As sanctions bite, fincrime compliance professionals should also take a closer look at Russia’s top trading partners, with China at the top of the list, outpacing every other country by far, with nearly $50 billion in Russian exports to the region, according to industry estimates.

Russia’s other top export partners include the Netherlands, the United Kingdom, Germany, Belarus and, at No. 10, the U.S.

While large, international banks fret over sanctions compliance challenges, and work to anticipate how Russia will try to evade sanctions with the help of longtime allies and trading partners, many in the world simply want to know, why?

Why did Russia invade Ukraine?

The reasons are manifold, but chiefly boil down to Putin himself not wanting a neighbor and former part of the crumbled Soviet Union to become an ally – of many of his sworn foes, according to analysis by U.S. News and World Report.

“Ukraine’s ambitions to align itself more with Western countries – including its publicly stated interest in joining NATO, which itself was founded at least in part to deter Soviet expansion – has been met with aggression from Russia,” the council notes, as reported by the publication.

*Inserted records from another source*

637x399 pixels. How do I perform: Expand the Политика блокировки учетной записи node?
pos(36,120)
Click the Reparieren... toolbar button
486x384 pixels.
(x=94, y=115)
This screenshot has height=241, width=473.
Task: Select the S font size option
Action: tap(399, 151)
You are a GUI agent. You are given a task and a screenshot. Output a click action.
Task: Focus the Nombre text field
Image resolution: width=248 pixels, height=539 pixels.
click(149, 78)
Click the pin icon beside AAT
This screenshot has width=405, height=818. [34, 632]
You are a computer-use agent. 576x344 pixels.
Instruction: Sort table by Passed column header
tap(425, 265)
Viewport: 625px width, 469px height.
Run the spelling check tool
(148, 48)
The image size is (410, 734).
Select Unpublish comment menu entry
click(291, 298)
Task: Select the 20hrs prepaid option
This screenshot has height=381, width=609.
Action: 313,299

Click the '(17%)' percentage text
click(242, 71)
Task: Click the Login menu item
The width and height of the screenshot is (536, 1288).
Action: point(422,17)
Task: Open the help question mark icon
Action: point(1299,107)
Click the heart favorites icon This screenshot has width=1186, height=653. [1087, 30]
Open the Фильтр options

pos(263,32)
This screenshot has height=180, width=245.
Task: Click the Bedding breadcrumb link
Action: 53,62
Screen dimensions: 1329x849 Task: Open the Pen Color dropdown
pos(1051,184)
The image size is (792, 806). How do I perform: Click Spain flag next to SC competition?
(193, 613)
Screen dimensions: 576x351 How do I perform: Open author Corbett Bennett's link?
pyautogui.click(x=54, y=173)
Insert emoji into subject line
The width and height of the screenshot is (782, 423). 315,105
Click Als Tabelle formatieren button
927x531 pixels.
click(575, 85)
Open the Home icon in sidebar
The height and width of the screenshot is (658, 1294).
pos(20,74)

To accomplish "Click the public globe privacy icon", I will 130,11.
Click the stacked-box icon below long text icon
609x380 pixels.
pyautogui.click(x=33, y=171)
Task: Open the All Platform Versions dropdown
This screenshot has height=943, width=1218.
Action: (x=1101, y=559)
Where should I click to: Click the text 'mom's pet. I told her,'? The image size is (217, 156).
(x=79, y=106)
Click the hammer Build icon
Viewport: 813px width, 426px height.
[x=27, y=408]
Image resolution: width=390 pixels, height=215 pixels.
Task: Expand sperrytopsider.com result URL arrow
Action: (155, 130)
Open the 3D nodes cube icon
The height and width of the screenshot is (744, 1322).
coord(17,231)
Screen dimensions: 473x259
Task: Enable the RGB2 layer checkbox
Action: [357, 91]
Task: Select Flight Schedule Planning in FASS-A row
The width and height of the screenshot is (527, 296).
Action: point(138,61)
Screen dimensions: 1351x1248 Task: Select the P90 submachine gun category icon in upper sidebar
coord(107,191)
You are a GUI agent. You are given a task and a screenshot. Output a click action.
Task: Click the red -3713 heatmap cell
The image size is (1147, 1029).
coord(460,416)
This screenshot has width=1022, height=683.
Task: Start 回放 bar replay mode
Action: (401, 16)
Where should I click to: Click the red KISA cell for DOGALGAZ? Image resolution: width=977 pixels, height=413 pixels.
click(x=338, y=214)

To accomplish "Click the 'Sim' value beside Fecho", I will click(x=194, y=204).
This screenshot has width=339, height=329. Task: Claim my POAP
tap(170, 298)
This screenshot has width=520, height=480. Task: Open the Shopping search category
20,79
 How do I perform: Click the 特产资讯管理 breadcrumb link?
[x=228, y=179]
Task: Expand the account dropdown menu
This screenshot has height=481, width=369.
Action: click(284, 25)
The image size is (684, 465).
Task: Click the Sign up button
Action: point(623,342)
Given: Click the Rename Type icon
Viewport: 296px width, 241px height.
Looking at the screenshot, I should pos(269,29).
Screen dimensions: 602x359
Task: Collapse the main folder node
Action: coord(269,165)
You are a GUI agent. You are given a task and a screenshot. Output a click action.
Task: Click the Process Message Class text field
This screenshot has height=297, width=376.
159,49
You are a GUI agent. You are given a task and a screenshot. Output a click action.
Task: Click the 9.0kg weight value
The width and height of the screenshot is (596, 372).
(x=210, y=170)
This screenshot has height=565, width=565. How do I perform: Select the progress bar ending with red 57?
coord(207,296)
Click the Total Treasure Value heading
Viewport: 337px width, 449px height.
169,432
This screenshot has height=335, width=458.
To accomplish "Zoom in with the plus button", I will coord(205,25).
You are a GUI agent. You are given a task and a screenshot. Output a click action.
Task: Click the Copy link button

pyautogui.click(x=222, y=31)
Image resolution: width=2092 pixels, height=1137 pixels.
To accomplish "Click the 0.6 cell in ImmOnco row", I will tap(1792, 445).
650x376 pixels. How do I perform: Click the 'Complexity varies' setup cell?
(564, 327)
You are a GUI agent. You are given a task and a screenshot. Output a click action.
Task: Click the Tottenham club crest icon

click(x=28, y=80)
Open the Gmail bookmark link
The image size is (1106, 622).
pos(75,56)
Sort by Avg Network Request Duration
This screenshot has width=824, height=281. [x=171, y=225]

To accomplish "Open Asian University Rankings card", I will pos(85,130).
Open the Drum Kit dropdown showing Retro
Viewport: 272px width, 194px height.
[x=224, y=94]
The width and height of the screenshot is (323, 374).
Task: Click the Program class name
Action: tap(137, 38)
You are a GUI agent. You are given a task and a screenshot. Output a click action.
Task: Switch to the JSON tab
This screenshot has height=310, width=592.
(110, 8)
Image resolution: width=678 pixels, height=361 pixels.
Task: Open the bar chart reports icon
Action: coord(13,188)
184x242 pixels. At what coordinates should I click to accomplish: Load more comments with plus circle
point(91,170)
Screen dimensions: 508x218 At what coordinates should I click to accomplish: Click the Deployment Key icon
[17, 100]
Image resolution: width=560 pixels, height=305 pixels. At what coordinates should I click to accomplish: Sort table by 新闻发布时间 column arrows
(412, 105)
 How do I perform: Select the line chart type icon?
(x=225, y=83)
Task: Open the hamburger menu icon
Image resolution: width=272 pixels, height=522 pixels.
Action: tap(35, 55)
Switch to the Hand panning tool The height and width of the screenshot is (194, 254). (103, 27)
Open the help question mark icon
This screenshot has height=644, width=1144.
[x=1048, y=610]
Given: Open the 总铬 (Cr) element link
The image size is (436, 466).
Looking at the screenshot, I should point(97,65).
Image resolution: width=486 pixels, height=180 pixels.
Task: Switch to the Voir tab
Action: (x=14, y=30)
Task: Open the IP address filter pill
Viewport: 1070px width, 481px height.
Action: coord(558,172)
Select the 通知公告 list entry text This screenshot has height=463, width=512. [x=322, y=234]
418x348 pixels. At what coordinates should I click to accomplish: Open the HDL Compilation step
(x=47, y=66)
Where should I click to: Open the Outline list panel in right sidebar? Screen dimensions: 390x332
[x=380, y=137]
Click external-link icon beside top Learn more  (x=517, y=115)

Tensions boiled over in 2014 after Ukrainians ousted a Russia-aligned president.

“Russia – under the dubious claim of protecting ethnic Russians and Russian-speakers from Ukrainian persecution – annexed the Crimea region of Ukraine in a move widely condemned by the international community,” a harbinger of things to come.

One of Russia’s top demands has been to prevent Ukraine from joining NATO, a military alliance between 28 European countries and two North American countries dedicated to preserving peace and security in the North Atlantic area, according to the report.

“The former Soviet state is one of just a few countries in Eastern Europe that aren’t members of the alliance,” putting a critical pressure point right on Russia’s doorstep and would be an affront to Putin’s own perceptions of projecting authority and influence on the international geo-political stage.

“The Kremlin in general views NATO expansion as a “’fundamental concern,’” according to a translated readout of a Jan. 28 call between Putin and French President Emmanuel Macron, according to the report.

While many fincrime compliance teams are still fretting about how to properly digest and implement so many sanctions updates so quickly, one longtime designation denizen is calling on public and private sector entities to pull back, if just for a moment, and see the historic repercussions of the day.

“Today was an amazing day if you were a sanctions person,” said Eric Sohn, publisher of MrWatchlist.com, in a social media post. “Just amazing in the scope and breadth of what they did, and the level of cooperation and coordination was stunning.”